Al-Qaeda militants killed some 20 Yemeni security force members in an assault in the southern Abyan province on Tuesday, a southern military spokesperson said, before all eight attackers were killed.
The militants used rocket-propelled grenades, light and medium weapons and military vehicles in the ambush on a security checkpoint in Ahwar district, Mohammed al-Naqib, spokesperson for Southern Transitional Council (STC) forces, told Reuters.
Yemen's main southern separatist group STC, which is backed by the United Arab Emirates, last month expanded its presence throughout Abyan in what it described as a move to combat "terrorist organizations," specifying al-Qaeda.

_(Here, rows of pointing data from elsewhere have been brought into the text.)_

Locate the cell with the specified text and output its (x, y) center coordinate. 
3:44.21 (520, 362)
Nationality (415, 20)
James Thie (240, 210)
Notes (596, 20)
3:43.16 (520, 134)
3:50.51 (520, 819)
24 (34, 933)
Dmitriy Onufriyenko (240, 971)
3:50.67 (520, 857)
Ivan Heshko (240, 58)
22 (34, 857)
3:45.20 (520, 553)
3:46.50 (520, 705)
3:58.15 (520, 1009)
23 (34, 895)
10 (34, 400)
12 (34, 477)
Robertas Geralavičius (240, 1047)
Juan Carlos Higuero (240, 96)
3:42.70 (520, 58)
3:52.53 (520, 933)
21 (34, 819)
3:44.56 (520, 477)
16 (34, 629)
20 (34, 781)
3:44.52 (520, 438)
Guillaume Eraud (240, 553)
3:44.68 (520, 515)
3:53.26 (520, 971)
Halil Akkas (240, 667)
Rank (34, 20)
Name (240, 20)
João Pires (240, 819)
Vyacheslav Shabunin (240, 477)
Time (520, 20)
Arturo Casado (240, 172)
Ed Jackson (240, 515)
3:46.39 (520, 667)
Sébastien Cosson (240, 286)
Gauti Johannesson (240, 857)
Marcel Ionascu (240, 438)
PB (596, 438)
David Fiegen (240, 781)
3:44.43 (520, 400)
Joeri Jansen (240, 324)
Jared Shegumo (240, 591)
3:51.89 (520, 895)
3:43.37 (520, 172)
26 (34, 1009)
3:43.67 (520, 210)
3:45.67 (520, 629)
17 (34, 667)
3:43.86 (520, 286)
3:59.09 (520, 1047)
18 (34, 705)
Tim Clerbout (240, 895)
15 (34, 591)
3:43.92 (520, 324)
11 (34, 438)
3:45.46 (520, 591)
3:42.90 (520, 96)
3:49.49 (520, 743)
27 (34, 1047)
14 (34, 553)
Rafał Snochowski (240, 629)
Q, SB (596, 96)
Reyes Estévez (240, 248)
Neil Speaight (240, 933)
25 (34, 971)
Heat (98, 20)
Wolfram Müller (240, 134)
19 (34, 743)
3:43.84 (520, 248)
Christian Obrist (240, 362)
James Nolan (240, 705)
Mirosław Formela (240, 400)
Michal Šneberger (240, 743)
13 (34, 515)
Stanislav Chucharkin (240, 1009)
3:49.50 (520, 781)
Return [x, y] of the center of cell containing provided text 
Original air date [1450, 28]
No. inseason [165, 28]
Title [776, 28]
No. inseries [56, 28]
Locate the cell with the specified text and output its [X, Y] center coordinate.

Yemen-based Al-Qaeda in the Arabian Peninsula (AQAP) has used the conflict between a Saudi-led coalition and the Iran-aligned Houthis to enhance its influence.
AQAP has survived an intensive campaign over the last decade from the US military, the coalition and the Houthis, taking advantage of Yemen's mayhem, tribal sympathies and large and empty swathes of south Yemen.
The coalition intervened in Yemen in March 2015 after the Houthis ousted the internationally recognized government from the capital, Sanaa. The Houthis are de facto authorities in the north while the Saudi-backed government is based in the south.